Demonstrasi
Adegan Demonstrasi Pada Film Dibalik 98 (fimela.com) |
Demonstrasi,
kira-kira definisinya adalah sebuah aksi protes yang dilakukan khalayak dengan
cara turun ke jalan untuk menuntut atau menentang suatu hal kepada penguasa
ketika jalur resmi untuk menyalurkan aspirasi dirasa mampat.
Bumi Nusantara
ini sebenarnya tak asing dengan tradisi demonstrasi. Pada era Majapahit juga
sudah ada ‘pepe’, yaitu, cara kawula Negeri Wilwatikta yang merasakan ketidakadilan
atau menuntut sesuatu kepada penguasa. Mereka berjemur diri di alun-alun sampai
ada perwakilan penguasa atau bahkan raja merespon aksinya. Selanjutnya,
tuntutan mereka ditimbang dan diputuskan berdasarkan Kitab Kutaramanawa, KUHP
ala negeri yang didirikan oleh Sanggrama Wjaya itu.
Demonstrasi
terus terjadi di negeri yang kemudian menjadi Republik Indonesia hingga kini. Salah
satu negara demokrasi yang katanya terbesar di dunia ini intim sekali dengan
penyampaian aspirasi jalanan itu. Tak cuma sekedar ‘pepe’, caranya sudah
bermetamorfosis menjadi bermacam bentuk. Ada aksi pengerahan masa, kadang
diselingi bakar ban, sabotase sampai bentrok masa. Ada pula aksi teatrikal
dengan pertunjukan seni yang menarik sampai aksi telanjang ala aktivis femen.
Ada juga dengan mogok kerja, mogok makan bahkan mogok ngeseks.
Setelah republik
ini berdiri, mahasiswa menjadi penggerak utama demonstrasi.
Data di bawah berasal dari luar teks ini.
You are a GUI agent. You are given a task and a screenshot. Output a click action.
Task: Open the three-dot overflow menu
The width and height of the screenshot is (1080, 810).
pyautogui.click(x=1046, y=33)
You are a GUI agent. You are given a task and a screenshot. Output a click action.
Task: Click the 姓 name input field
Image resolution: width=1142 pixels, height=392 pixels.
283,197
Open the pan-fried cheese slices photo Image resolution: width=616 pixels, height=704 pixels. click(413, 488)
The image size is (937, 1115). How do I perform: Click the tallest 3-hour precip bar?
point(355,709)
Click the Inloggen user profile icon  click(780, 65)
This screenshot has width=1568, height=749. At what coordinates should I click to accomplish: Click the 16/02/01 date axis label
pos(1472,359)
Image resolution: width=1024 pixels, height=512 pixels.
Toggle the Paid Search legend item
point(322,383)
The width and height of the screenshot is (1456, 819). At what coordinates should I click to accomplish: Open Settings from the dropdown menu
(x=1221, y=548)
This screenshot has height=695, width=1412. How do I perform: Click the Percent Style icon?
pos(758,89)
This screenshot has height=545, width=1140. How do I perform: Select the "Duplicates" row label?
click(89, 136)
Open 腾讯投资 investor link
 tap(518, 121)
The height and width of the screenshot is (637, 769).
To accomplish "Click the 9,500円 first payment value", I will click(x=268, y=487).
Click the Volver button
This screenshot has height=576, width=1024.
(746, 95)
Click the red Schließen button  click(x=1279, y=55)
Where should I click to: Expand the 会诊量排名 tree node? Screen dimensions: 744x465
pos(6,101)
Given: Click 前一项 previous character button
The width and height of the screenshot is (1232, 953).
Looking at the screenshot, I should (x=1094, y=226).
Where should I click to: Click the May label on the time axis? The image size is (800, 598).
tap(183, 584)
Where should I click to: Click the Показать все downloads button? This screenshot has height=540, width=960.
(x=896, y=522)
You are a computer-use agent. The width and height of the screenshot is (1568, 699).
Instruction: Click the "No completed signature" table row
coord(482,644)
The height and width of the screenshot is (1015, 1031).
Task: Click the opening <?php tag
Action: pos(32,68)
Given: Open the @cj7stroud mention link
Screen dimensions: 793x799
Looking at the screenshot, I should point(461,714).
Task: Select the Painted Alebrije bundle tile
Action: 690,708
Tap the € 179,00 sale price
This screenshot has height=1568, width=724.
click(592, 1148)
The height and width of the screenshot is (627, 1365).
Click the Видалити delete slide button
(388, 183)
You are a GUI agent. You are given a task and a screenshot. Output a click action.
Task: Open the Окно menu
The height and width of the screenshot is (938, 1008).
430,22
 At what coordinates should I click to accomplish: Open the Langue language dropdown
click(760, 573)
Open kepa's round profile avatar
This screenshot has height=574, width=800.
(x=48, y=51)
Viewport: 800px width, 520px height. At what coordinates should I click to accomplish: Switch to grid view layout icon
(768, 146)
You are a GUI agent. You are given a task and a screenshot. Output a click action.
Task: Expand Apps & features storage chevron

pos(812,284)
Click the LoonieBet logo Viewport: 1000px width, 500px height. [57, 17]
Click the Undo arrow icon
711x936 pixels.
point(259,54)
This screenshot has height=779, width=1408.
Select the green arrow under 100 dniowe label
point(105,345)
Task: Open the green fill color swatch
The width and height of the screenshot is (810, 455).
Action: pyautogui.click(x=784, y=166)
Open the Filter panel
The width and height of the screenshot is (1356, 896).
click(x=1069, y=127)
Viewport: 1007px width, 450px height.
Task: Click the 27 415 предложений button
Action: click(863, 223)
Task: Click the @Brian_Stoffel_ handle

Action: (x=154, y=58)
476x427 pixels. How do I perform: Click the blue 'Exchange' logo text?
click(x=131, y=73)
Orde, baik yang
lama maupun yang baru, tumbang dengan gerakan demonstrasi mahasiswa. Pada saat
gerakan reformasi 1998, saya masih berseragam putih biru, namun aura reformasi
sedikit hinggap dalam benak dan pikiranku meski harus bersaing ketat dengan
introduksi Enny Arrow, Fredy S, keping-keping VCD film nganu, nintendo dan
konco-konconya.
Saat kemudian
memasuki bangku kuliah pada 2001, masih banyak senior veteran aktivis 1998 yang
bercokol di kampus. Mereka sedang bangga-bangganya dan tenggelam dalam euforia
setelah berhasil menumbangkan orde baru yang begitu perkasa 32 tahun berkuasa.
Semangat dan idealisme mereka pun coba ditularkan ke adik-adiknya.Pada saat OSPEK
salah satu materi yang wajib diajarkan adalah bagaimana berdemonstrasi. Lagu
wajibnya yang diajarkan adalah Totalitas Perjuangan, Darah Juang dan lagu-lagu pembakar
semangat untuk bergerak menentang tirani. Bahkan, salah satu sesinya adalah
simulasi demonstrasi, ada yang bertindak sebagai aparat, pendemo, kordinator,
orator dan lainnya.
Aku termasuk
yang terpapar mereka, maka, selain menimba ilmu ikut pula jadi aktivis, ya
meski aktivis ecek-ecek lah. Malam-malam di kampus pun akhirnya diwarnai dengan
rapat-rapat organisasi intra dan ekstra kampus. So, karena ceritanya jadi
aktivis maka tidak demo tidak afdol dong. Sekira 2003-2004 beberapa demontrasi
pernah aku ikuti mulai dari di depan Gedung DPR, Kejaksaan, Kedubes Amerika,
Bundaran HI dengan tuntutan
bermacam-macam.
Salah satu
yang paling memorable adalah demo di bundahan HI, sebab, esok harinya fotoku
dengan jaket almamater tangan mengepal dan tengah berteriak lantang terpampang
di halaman depan Harian Rakyat Merdeka. Sayang eksemplar koran itu hilang.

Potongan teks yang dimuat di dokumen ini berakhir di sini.